### 练习题目 1
这篇讲中国古代艺术意象思想的文章提到了几位古人的名字，请把它们全部列出来。
-------- 所给文章 --------
【光明学术笔谈】
中国古代艺术意象思想是中国古代美学的重要组成部分,在中国当代美学建构和审美批评实践中依然具有重要的阐释价值。这一方面源于中国古代艺术意象思想的理论活力,超古以释今,承担起中国艺术意象思想古今衔接的现实挑战;另一方面源于中国古代艺术意象思想在新的时代语境下自身的发展与完善。今天,我们要以贯通古今、融汇中西的视角发掘中国古代艺术意象思想的现代价值,加强中国古代艺术意象思想的话语建设,扩大其影响力和传播力。
中国古代艺术意象思想的现代特征
艺术意象是艺术家在艺术构思的过程中,将主体的审美情感和审美认知与客观的物象相融合,并通过一定的艺术表现方式及物质媒介表现出来,生成的包含客观物象和主观情感的艺术形象。从《周易》的“立象以尽意”到《诗经》的“审美意象”;从王弼、刘勰的“艺术意象说”再到王夫之、叶燮、方东树的意象观念,中国古代美学中蕴含丰富的艺术意象思想。在新时代的语境下,如何充分利用中国古代艺术意象思想资源,推动其创造性转化、创新性发展,是值得我们思考的时代课题。
中国古代艺术意象思想在现代转化过程中,呈现出鲜明的中国特色,反映出中华民族古往今来独特的审美追求。近代以来,伴随西方美学的冲击,中国古代艺术意象思想等中国传统美学思想一度走向衰落。事实上,中国古代艺术意象思想博大精深,许多独到的观点、精彩的论述反映出独特的东方智慧。在中国古代的美学思想中,“美”和“意象”是一体的,是互不分离的。这种艺术意象观显然不同于西方学者的艺术意象观,在西方学者眼中,艺术意象不过是一个美学范畴。而中国艺术意象思想丰富了外国学者对艺术意象的理解,为艺术意象美学的现代研究提供了可能。因此,有必要在继承中国古代艺术意象思想之独特个性的基础上,在中西互鉴的过程中,发掘中国古代艺术意象思想现代转化的潜力,促进美学研究多元化。
--------
### 练习题目 2
请照原样抄写记录里的几行：从含有“Given: Toggle the Auto modifications switch”的那一行开始，到含有“Looking at the screenshot, I should point(179,448).”的那一行结束，首尾两行都要抄。
-------- 所给记录 --------
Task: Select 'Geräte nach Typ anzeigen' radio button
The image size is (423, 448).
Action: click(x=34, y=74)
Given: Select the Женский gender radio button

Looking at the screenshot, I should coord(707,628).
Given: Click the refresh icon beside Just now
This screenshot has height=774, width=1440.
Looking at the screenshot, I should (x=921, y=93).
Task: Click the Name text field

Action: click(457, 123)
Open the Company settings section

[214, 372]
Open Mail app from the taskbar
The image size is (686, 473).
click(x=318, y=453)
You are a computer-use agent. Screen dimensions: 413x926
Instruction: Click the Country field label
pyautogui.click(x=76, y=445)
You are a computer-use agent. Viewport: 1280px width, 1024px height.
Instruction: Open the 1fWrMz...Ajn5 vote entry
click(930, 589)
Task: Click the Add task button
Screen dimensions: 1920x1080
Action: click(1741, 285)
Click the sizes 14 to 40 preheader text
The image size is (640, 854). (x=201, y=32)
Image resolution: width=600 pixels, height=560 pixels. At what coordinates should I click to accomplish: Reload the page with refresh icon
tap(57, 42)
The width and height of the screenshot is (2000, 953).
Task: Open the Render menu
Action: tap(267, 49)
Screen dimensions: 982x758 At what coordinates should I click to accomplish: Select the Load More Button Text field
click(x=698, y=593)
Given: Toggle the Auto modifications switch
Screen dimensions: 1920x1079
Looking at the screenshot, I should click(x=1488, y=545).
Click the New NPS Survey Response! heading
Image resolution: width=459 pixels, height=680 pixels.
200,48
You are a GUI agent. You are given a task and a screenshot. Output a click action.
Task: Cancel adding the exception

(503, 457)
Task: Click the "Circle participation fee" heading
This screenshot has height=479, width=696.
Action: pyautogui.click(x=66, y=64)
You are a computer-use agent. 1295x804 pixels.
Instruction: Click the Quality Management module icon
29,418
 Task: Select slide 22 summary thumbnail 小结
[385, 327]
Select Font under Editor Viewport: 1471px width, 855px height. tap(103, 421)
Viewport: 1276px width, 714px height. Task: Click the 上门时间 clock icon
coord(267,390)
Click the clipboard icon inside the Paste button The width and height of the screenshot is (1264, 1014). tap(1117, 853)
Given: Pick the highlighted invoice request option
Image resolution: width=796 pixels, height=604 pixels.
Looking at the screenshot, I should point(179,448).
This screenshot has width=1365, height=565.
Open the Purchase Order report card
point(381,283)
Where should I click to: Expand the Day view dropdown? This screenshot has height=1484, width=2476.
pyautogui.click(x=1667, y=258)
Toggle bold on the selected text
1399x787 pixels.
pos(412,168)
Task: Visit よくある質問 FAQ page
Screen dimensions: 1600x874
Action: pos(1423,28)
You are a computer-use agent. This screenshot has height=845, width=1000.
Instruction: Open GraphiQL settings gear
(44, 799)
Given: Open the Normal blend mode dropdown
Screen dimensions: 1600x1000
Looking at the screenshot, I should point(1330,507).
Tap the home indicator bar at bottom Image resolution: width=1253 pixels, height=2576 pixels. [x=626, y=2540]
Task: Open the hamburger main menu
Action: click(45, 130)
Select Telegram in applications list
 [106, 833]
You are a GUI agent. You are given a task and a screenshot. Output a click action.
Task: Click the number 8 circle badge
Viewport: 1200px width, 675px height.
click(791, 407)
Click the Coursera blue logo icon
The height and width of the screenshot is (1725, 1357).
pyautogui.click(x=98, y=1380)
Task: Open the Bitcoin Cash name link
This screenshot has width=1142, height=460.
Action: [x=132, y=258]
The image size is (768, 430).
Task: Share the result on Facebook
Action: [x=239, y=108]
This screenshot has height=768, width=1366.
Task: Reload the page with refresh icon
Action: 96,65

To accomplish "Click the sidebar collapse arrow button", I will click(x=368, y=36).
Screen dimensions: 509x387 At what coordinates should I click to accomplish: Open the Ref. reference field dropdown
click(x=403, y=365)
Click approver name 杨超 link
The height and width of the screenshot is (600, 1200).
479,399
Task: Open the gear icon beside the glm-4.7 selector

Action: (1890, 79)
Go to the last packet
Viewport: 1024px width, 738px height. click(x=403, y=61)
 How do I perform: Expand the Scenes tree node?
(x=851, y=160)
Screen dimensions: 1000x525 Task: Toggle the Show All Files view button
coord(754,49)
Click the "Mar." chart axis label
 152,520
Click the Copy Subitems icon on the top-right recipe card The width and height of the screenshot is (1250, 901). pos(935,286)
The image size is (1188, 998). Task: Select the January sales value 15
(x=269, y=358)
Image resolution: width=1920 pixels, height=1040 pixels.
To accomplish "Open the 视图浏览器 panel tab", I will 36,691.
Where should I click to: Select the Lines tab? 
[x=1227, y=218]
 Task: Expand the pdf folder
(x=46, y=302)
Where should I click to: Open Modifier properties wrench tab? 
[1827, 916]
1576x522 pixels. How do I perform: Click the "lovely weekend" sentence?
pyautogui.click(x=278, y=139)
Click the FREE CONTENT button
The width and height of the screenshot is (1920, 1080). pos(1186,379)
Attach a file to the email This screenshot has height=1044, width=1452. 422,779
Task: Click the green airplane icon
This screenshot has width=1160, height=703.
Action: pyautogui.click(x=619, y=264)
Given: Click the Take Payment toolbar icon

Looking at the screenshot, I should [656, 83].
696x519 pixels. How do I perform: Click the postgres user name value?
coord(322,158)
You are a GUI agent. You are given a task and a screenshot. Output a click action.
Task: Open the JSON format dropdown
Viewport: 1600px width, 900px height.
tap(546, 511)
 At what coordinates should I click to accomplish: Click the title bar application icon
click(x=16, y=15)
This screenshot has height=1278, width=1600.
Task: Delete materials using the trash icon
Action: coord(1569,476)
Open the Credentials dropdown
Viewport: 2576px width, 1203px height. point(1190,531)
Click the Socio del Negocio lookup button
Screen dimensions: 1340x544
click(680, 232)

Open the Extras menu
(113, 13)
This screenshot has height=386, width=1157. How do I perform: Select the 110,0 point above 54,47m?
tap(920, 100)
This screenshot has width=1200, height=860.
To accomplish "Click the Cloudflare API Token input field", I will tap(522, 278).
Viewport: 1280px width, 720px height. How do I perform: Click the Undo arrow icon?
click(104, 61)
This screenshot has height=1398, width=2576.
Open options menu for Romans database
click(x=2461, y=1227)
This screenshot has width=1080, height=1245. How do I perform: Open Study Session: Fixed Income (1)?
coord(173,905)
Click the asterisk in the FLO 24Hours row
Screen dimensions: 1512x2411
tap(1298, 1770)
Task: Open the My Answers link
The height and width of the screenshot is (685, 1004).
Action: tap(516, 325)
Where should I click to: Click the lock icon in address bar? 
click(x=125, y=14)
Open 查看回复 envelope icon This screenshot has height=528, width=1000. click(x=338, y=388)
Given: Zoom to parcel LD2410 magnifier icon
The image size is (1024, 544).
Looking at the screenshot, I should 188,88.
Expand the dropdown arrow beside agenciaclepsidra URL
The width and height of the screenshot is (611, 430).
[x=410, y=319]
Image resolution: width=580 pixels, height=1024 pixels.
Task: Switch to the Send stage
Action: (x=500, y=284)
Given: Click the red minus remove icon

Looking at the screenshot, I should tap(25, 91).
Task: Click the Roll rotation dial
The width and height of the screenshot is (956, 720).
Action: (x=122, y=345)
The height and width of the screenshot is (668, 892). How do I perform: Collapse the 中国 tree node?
--------
### 最终答案 1
王弼、刘勰、王夫之、叶燮、方东树

### 最终答案 2
Given: Toggle the Auto modifications switch
Screen dimensions: 1920x1079
Looking at the screenshot, I should click(x=1488, y=545).
Click the New NPS Survey Response! heading
Image resolution: width=459 pixels, height=680 pixels.
200,48
You are a GUI agent. You are given a task and a screenshot. Output a click action.
Task: Cancel adding the exception

(503, 457)
Task: Click the "Circle participation fee" heading
This screenshot has height=479, width=696.
Action: pyautogui.click(x=66, y=64)
You are a computer-use agent. 1295x804 pixels.
Instruction: Click the Quality Management module icon
29,418
 Task: Select slide 22 summary thumbnail 小结
[385, 327]
Select Font under Editor Viewport: 1471px width, 855px height. tap(103, 421)
Viewport: 1276px width, 714px height. Task: Click the 上门时间 clock icon
coord(267,390)
Click the clipboard icon inside the Paste button The width and height of the screenshot is (1264, 1014). tap(1117, 853)
Given: Pick the highlighted invoice request option
Image resolution: width=796 pixels, height=604 pixels.
Looking at the screenshot, I should point(179,448).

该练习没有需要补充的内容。